What you need to do
Report each line of the records where "Viewport" occurs.

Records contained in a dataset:

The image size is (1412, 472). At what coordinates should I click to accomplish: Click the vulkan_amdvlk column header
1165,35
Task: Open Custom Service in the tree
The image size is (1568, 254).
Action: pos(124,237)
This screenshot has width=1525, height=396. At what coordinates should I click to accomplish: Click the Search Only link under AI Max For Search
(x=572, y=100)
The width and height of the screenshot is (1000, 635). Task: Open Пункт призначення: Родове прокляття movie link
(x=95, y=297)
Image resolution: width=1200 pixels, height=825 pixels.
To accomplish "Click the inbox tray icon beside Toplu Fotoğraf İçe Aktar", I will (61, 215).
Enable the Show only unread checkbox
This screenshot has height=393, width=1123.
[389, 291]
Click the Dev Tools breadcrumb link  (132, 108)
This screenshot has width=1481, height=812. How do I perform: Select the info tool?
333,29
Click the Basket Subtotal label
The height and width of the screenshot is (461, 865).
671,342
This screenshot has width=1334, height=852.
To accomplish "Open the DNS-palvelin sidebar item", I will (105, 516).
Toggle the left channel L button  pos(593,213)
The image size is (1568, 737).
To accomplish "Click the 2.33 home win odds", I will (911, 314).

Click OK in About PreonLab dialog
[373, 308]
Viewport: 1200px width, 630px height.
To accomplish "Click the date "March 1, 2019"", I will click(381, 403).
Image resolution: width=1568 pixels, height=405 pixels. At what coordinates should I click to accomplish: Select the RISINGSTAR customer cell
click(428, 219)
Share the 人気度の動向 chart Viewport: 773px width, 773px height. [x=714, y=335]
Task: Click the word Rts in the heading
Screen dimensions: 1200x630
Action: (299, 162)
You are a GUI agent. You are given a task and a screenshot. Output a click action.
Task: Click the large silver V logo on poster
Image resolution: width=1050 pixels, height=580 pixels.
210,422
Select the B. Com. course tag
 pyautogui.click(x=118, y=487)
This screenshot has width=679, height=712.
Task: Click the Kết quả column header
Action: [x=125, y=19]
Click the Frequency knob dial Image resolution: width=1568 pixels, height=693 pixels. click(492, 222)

Task result
Viewport: 1200px width, 630px height.
Share the 人気度の動向 chart Viewport: 773px width, 773px height. [x=714, y=335]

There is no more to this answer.